(Saved entries)
= = = = =
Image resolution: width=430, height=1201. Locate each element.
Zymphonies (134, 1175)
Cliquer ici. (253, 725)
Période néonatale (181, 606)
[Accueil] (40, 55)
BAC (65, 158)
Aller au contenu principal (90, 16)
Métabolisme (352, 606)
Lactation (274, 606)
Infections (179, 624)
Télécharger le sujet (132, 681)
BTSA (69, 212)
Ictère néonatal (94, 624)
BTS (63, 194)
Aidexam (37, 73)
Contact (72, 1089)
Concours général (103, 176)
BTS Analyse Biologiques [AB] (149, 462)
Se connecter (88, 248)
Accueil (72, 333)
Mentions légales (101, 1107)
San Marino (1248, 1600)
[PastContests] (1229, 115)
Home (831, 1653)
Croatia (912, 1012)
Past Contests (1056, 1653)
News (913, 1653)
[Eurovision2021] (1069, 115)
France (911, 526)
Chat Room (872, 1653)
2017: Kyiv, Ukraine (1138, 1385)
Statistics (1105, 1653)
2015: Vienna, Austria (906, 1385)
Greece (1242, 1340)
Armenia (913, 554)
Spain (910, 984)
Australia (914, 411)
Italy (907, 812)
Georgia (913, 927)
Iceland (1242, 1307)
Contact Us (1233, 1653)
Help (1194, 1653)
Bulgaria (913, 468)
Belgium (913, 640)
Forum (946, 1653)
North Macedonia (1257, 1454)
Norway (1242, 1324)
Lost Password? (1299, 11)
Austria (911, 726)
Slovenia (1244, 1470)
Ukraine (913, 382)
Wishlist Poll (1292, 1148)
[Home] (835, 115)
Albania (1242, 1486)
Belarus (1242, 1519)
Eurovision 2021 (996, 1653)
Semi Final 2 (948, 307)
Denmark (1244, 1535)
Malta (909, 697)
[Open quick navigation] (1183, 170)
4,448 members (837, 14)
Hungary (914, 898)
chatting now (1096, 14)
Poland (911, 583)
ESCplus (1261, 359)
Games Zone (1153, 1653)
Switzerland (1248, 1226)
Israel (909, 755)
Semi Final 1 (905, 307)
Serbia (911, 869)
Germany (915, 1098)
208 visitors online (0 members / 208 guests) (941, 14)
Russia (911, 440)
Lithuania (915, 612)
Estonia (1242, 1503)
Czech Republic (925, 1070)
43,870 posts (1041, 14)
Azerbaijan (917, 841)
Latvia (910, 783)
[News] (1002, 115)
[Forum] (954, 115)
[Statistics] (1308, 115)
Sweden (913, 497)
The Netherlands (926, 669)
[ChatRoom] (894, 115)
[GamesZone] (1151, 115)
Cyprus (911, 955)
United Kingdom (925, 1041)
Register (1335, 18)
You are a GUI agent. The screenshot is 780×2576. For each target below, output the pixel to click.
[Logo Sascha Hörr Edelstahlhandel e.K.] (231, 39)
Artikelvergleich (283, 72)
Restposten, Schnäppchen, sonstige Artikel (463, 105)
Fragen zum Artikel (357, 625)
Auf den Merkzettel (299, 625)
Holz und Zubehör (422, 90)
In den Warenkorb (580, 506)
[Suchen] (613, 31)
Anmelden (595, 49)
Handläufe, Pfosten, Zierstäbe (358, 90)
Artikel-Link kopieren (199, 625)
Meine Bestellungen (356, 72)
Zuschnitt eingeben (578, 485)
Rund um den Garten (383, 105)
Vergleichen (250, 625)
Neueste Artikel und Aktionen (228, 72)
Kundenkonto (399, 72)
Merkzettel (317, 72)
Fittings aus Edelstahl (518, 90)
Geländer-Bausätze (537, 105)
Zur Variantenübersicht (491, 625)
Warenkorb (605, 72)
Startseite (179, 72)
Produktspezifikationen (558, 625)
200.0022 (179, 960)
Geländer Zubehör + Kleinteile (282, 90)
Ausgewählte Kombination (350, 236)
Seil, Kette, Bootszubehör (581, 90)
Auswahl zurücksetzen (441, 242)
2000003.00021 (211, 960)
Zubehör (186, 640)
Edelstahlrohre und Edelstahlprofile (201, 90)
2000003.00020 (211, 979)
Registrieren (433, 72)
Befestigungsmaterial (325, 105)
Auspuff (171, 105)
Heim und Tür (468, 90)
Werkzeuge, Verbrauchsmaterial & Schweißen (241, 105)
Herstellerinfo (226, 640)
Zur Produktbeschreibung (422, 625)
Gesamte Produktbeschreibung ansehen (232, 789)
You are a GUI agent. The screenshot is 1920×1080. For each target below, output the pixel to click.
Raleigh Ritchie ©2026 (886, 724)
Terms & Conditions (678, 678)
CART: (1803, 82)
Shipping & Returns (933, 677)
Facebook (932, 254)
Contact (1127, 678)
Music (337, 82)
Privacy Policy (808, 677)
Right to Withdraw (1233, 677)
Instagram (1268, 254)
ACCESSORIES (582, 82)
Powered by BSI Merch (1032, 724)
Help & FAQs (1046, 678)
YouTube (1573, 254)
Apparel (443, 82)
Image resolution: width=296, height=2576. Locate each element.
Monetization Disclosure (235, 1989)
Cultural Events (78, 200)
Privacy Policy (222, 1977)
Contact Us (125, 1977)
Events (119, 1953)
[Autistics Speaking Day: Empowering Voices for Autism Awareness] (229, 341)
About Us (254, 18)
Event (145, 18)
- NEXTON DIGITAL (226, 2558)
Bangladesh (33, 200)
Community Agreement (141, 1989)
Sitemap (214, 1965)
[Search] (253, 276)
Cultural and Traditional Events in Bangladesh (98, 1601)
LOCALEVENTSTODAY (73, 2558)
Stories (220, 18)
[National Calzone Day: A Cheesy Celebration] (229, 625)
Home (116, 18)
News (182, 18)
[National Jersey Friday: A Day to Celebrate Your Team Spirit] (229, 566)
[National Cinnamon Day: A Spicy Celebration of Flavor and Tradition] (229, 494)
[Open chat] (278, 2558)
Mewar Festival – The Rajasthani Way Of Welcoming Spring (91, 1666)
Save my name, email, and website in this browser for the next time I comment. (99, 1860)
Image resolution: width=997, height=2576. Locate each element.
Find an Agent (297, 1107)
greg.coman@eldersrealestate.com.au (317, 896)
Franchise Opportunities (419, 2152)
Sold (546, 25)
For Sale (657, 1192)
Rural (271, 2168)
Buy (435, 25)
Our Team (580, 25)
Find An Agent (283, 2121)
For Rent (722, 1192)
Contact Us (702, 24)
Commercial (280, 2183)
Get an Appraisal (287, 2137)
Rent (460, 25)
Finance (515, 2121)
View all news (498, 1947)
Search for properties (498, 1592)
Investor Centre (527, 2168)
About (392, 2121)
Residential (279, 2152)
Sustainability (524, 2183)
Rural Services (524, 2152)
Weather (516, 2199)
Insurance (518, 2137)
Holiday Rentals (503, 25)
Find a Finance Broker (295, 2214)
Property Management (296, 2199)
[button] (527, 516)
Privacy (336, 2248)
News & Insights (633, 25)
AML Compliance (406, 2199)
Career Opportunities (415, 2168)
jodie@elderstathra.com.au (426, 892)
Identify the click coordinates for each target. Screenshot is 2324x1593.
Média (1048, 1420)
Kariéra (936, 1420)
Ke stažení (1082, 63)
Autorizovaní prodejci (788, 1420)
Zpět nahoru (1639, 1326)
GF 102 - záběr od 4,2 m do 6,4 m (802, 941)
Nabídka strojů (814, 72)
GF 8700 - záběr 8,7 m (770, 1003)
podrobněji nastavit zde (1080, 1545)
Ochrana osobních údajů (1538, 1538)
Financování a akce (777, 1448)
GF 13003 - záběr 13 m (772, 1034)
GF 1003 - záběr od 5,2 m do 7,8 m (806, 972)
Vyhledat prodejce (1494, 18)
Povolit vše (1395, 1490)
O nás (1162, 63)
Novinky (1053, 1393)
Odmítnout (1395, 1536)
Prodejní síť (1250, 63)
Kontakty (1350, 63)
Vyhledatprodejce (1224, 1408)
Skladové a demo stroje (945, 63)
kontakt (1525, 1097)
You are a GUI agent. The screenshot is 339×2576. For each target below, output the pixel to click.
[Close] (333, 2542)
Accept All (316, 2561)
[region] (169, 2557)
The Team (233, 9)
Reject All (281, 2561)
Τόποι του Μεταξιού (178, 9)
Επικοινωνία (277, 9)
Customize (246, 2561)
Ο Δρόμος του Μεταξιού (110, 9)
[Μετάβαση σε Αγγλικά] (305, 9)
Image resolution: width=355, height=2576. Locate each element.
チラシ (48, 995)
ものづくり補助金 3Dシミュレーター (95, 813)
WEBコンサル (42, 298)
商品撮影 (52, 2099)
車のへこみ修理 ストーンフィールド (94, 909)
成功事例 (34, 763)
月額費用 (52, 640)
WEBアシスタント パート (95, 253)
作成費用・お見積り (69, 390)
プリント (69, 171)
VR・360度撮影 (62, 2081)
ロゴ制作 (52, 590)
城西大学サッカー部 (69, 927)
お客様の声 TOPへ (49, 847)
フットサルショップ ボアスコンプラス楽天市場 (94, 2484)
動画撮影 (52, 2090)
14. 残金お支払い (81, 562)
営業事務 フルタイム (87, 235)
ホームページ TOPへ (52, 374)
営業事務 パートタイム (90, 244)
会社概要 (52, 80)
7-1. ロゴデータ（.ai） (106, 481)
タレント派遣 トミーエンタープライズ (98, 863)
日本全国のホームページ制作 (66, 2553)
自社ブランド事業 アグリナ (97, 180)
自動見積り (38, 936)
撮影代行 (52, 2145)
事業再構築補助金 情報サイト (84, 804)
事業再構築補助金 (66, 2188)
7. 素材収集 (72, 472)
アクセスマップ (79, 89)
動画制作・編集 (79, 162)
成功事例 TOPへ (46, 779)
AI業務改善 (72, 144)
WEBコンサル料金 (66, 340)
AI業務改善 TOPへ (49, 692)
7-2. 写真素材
= = = = =
- **Assignment**: Copy exactly the lines that begin with the one containing "撮影代行 (52, 2145)" and continue to the end of the records, both included, and nothing more.

- **Exercise output**:
撮影代行 (52, 2145)
事業再構築補助金 情報サイト (84, 804)
事業再構築補助金 (66, 2188)
7. 素材収集 (72, 472)
アクセスマップ (79, 89)
動画制作・編集 (79, 162)
成功事例 TOPへ (46, 779)
AI業務改善 (72, 144)
WEBコンサル料金 (66, 340)
AI業務改善 TOPへ (49, 692)
7-2. 写真素材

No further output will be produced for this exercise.